I'm doing a project about Logic Gates. Using a HCT00 IC, a Quad 2-input NAND, and a photoresistor,
I tried to do what the article here said, but instead using the pins for my IC. Unfortunetly, the LED was always on, no matter the photoresistor. Is the IC fried, or is a photoresistor just not compatible?
P.S, photoresitor is here: http://www.digikey.com/product-detail/en/PDV-P9005-1/PDV-P9005-1-ND/480622
and I didn't use the resistors, because the photoresistor I had had way more resistance than the one it said to use.
You can not use the 74HTC00 instead of a CD4011.
The problem lies within the 2 different chips input circuits.
The basic idea of this circuit is exactly using the CD4011 as an analog op-amp.
It can do so, although somewhat poorly.
The HCT00 can not, it will require a true logic TTL level to shift its ouput.
Level_100:
P.S, photoresitor is here: PDV-P9005-1 Advanced Photonix | Sensors, Transducers | DigiKey
and I didn't use the resistors, because the photoresistor I had had way more resistance than the one it said to use.
And then you still expect the circuit to function ?
Anders53:
You can not use the 74HTC00 instead of a CD4011.
The problem lies within the 2 different chips input circuits.The basic idea of this circuit is exactly using the CD4011 as an analog op-amp.
It can do so, although somewhat poorly.The HCT00 can not, it will require a true logic TTL level to shift its ouput.
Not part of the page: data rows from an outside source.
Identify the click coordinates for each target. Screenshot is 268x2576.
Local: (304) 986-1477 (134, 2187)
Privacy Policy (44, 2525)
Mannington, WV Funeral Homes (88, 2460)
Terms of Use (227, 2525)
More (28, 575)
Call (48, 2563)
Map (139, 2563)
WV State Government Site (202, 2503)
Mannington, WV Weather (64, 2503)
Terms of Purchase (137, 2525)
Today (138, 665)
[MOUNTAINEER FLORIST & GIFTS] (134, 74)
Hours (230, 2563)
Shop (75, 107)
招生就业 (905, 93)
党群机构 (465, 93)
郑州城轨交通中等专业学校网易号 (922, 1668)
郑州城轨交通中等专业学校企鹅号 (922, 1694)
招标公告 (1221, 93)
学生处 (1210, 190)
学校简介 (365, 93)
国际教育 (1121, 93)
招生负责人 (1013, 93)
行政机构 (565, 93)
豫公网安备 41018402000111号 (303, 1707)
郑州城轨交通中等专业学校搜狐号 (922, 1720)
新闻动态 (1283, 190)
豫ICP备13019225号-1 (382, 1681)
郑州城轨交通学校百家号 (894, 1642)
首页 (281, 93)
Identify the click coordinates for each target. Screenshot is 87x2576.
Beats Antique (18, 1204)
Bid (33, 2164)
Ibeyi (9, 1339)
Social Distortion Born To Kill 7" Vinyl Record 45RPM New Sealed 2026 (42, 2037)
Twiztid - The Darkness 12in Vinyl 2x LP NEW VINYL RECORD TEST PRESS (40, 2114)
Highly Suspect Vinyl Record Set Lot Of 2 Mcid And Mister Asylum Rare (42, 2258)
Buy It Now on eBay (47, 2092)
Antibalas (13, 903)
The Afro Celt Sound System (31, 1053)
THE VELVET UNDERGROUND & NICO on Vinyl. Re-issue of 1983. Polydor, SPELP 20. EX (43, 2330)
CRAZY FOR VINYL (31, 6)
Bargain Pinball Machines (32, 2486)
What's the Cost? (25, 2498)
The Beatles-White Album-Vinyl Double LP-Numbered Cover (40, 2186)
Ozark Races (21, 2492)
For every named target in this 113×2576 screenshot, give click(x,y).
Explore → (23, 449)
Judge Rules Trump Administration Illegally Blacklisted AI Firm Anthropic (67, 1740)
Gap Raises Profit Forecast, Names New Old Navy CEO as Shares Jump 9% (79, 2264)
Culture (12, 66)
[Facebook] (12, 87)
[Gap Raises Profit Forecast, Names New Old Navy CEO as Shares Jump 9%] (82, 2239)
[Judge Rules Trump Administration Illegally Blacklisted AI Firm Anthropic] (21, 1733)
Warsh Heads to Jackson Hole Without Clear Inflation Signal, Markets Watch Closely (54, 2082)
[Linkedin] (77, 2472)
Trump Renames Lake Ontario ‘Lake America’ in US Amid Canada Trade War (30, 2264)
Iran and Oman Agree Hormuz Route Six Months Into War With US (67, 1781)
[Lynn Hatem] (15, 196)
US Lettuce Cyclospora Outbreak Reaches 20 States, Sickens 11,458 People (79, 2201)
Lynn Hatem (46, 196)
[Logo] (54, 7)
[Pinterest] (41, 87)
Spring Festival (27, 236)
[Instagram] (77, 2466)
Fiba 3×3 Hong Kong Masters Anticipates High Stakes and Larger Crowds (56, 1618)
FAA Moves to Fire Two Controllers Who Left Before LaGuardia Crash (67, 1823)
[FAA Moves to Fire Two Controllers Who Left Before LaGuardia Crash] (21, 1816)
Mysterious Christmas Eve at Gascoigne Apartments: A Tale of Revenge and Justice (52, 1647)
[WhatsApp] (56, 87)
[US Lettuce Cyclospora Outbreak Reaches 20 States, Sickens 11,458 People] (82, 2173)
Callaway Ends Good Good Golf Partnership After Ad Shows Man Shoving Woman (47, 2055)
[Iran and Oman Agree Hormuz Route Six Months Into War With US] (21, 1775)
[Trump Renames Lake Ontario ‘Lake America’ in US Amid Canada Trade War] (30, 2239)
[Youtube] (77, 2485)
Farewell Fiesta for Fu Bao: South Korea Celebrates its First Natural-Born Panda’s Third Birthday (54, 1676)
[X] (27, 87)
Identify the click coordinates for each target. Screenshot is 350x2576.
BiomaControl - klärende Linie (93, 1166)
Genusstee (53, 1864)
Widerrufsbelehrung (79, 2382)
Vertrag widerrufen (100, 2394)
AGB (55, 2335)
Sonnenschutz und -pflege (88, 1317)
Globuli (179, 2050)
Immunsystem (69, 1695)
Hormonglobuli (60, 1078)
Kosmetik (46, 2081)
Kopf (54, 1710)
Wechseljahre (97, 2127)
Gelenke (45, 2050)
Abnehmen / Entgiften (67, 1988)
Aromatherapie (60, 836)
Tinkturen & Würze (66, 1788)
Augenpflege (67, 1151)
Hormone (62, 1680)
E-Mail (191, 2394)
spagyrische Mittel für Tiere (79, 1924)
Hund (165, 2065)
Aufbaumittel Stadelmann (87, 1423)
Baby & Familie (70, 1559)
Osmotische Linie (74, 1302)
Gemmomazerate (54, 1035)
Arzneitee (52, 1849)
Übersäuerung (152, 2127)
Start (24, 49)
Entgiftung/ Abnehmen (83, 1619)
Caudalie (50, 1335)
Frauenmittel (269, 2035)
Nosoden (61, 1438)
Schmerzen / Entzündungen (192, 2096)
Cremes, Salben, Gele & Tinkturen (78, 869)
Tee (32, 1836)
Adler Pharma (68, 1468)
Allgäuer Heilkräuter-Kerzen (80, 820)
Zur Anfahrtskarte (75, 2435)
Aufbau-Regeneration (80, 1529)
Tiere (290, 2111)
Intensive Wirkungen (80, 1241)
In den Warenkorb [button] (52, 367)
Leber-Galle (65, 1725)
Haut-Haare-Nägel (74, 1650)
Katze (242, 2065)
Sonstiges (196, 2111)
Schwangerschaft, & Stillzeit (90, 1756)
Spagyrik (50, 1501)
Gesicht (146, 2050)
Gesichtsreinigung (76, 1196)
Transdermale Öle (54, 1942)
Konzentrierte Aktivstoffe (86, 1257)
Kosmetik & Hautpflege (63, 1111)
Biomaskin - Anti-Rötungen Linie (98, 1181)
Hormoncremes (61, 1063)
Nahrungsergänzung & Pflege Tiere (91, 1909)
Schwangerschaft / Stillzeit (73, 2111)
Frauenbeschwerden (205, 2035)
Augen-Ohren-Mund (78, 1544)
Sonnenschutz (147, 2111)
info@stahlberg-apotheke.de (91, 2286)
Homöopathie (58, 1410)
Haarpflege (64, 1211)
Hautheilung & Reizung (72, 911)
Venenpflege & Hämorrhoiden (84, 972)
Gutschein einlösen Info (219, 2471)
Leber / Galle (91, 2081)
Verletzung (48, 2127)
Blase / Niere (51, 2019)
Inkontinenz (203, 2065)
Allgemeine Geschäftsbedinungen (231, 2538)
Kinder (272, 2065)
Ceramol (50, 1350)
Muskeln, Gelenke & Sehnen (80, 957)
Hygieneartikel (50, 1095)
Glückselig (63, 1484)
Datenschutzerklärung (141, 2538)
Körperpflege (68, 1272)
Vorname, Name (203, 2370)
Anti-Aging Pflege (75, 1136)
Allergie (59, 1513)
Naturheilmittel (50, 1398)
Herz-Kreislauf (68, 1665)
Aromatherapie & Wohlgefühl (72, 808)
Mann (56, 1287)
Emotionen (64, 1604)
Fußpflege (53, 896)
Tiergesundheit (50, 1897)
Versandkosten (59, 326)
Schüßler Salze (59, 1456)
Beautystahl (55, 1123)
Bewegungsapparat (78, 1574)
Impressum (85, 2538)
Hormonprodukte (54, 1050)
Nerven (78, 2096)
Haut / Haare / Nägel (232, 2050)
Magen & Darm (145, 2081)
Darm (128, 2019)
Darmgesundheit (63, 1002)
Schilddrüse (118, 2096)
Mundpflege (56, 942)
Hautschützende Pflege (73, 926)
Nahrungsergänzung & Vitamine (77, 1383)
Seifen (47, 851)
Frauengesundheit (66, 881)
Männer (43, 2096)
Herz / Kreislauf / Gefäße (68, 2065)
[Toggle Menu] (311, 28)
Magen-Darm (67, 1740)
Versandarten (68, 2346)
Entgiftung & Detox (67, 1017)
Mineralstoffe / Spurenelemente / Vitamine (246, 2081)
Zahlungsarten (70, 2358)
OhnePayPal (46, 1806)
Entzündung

It will work, the threshold voltage will just be lower with the HCT family, its still
a CMOS input. Incidentally the circuit is flawed from the start by not using a
schmitt-trigger input gate such as 74HC14, so the output will have multiple
transitions as the input voltage varies.
MarkT:
It will work, the threshold voltage will just be lower with the HCT family, its still
a CMOS input. Incidentally the circuit is flawed from the start by not using a
schmitt-trigger input gate such as 74HC14, so the output will have multiple
transitions as the input voltage varies.
Remember that the CMos series have their tresholds at 1/3 and 2/3 of the supply voltage, giving it a "natural" hysteresis.
Therefore it wont flicker the LED.
Yes the HCT series would also work at different thresholds, which means the resistor must be re-calculated.
But given that each and every component is different from the original setup, and still expecting it to work, is very optimistic IMHO 
So the CD4011 will work TAYDA, right? It isn't CMOS or anything?
Almost any gate will work, including the one in your first post.
Do: measure the resistance of the LDR at the light level you want it to switch.
Use: about the same value resistor for the other half of the voltage divider.
Do: connect all unused INPUTS (NOT the outputs!) to a logic level, e.g. ground or Vcc.
Do: use a capacitor (e.g. 100n), close to the IC, between Vcc and ground.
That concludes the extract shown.